Düsseldorf. BMW hat im ersten Halbjahr weniger Autos verkauft. Weltweit lieferte der Münchener Autobauer in den ersten sechs Monaten des Jahres etwa 1,15 Millionen Fahrzeuge an seine Kundinnen und Kunden aus. Das entspricht einem Rückgang von etwas mehr als vier Prozent im Vergleich zum Vorjahreszeitraum. Das teilte der Dax-Konzern am Freitag mit.
Insbesondere das schwächelnde Chinageschäft lastete auf den Verkaufszahlen des Konzerns. Allein im zweiten Quartal brachen die Auslieferungen in der Volksrepublik um gut 30 Prozent ein.
Den Rückgang konnten auch die restlichen Regionen nicht kompensieren, in denen BMW nach wie vor zulegt.
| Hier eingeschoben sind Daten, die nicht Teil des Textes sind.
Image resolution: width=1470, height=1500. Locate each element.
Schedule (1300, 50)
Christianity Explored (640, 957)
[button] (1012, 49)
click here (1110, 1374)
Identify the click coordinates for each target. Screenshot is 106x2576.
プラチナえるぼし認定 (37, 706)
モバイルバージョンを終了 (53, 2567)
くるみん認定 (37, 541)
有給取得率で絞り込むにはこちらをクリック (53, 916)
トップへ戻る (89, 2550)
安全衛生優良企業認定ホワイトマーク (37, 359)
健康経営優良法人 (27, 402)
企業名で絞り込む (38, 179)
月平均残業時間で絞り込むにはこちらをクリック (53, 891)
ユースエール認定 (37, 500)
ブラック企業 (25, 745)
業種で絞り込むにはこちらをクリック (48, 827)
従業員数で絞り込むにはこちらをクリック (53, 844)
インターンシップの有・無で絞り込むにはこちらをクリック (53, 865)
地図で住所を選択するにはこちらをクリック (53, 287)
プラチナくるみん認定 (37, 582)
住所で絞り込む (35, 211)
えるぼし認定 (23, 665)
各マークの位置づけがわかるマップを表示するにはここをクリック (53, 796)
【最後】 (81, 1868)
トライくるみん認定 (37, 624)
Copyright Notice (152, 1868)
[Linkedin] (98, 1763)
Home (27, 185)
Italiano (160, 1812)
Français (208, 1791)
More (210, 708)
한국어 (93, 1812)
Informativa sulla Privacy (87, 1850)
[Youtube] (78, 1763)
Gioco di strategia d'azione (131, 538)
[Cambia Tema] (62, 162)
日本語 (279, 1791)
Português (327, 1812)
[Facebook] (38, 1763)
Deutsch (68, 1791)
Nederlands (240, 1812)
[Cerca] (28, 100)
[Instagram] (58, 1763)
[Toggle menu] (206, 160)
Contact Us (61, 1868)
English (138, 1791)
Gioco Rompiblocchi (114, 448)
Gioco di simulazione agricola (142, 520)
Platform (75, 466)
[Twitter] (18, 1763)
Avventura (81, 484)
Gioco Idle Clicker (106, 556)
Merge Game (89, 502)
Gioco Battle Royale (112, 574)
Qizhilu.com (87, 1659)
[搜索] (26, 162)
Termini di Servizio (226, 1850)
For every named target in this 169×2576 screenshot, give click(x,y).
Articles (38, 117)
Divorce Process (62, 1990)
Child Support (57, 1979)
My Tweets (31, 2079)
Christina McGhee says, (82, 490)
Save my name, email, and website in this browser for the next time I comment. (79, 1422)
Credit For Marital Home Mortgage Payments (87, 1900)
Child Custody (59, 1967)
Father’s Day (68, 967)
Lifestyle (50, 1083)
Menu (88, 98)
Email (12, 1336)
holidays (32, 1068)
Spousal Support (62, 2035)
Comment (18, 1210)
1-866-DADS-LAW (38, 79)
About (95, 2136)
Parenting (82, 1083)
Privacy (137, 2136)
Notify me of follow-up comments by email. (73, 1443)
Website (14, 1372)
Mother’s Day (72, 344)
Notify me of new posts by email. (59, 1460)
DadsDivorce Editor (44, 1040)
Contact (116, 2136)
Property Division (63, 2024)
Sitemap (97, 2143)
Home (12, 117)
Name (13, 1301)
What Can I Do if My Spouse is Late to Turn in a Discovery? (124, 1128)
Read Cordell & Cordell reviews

In den USA stiegen die Auslieferungen stärker als der Gesamtmarkt um gut vier Prozent, in Europa um 5,4 Prozent.
In der Heimatregion profitiert BMW vor allem davon, dass die Elektronachfrage in Europa stark steigt. Im zweiten Quartal des Jahres lieferten die Münchener 116.807 vollelektrische Fahrzeuge der Marken BMW und Mini an Kunden aus. Das entspricht einem Plus von 5,2 Prozent.
Offene Fragen
- Wie wird sich das Chinageschäft weiter entwickeln?
- Welche Maßnahmen plant BMW zur Gegensteuerung?